Jesus refers earlier in John 10 to the sheep knowing his voice and being able to distinguish his voice from the voices of the imposter. This communicates the intimacy of the connection between shepherd and sheep that Jesus clearly has in mind. It’s the inherent quality of recognition that makes the image of the good shepherd stand out among the many powerfully evocative images that Jesus takes from everyday 1st-century life.

I am the good shepherd. I know my own and my own know me, just as the Father knows me and I know the Father.

It’s easy to miss the potency of connection in these two sentences. If I am not careful I find myself mishearing these lines as:

I am like the good shepherd. I know about my own and my own know about me, just as the Father knows about me and I know about the Father.

There is a world of difference between knowing and knowing-about. Jesus’ image of the good shepherd is an image that reflects the intensity of his experience of knowing, and being known by, God.  I am drawn by my desire to know and be known-by. But there is something more comfortable and less demanding; a good deal more self-protective in knowing-about and being-known-about.

Herein, lies another example of the ambivalence of my all too human heart. That which I long for most is the very thing I need also to distance myself from. It’s one thing to be moved by the poetic intensity of the Jesus’ image of the good shepherd and quite another to open to the costly experience of knowing and being known-by. In the intimacy of knowing and being known-by there is no place to hide.

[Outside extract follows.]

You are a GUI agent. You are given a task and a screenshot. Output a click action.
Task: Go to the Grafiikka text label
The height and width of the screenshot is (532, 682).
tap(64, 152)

George Herbert captures the essence of the struggle in Love bade me Welcome   and you might like to listen to Ralph Vaughan Williams musical setting of this powerful poem in his series of Five Mystical Songs.

To love is a risky business. To allow ourselves to be loved, now that is the trick!

Axis Revolutions

The struggle

I find myself preoccupied with a particular struggle that takes place along the axis between the spiritual and temporal dimensions of experience. My struggle concerns how do I apprehend the spiritual in my experience? The answer is I am never sure. At times, I seriously question if, as a thoroughly brainwashed child of the post-Enlightenment, I even can. This disturbs me and hence my rotation along the axis that divides spiritual and temporal domains of experience.

My friend Jane langmuir sent me Friday’s blog from Richard Rohr. Rohr, speaking of St Paul puts it like this:

It seems to me that Christianity in the West suffers from two very foundational problems, which were not problems for Paul. First, we do not seem to believe in the active, dynamic reality of the spiritual world. For most of us, the “real world” is this physical, material world. So when I use a word like consciousness or the collective unconscious, many Christians are afraid I must be some kind of New Ager.  

Christians should be the first ones to understand that the first and final state of reality is spiritual, or the unmanifest, as some have called it. But we have been so caught up in the world of forms, or the manifest, that it becomes all we take seriously. If religion is to be reborn at any dynamic level that is really going to change society or change the world, we must understand that spiritual reality, consciousness, or Spirit, if you will, is the true reality; all the rest, including the material world, emerges from it. That’s a switch even for people who think of themselves as religious. True spiritual cognition does not come naturally to us.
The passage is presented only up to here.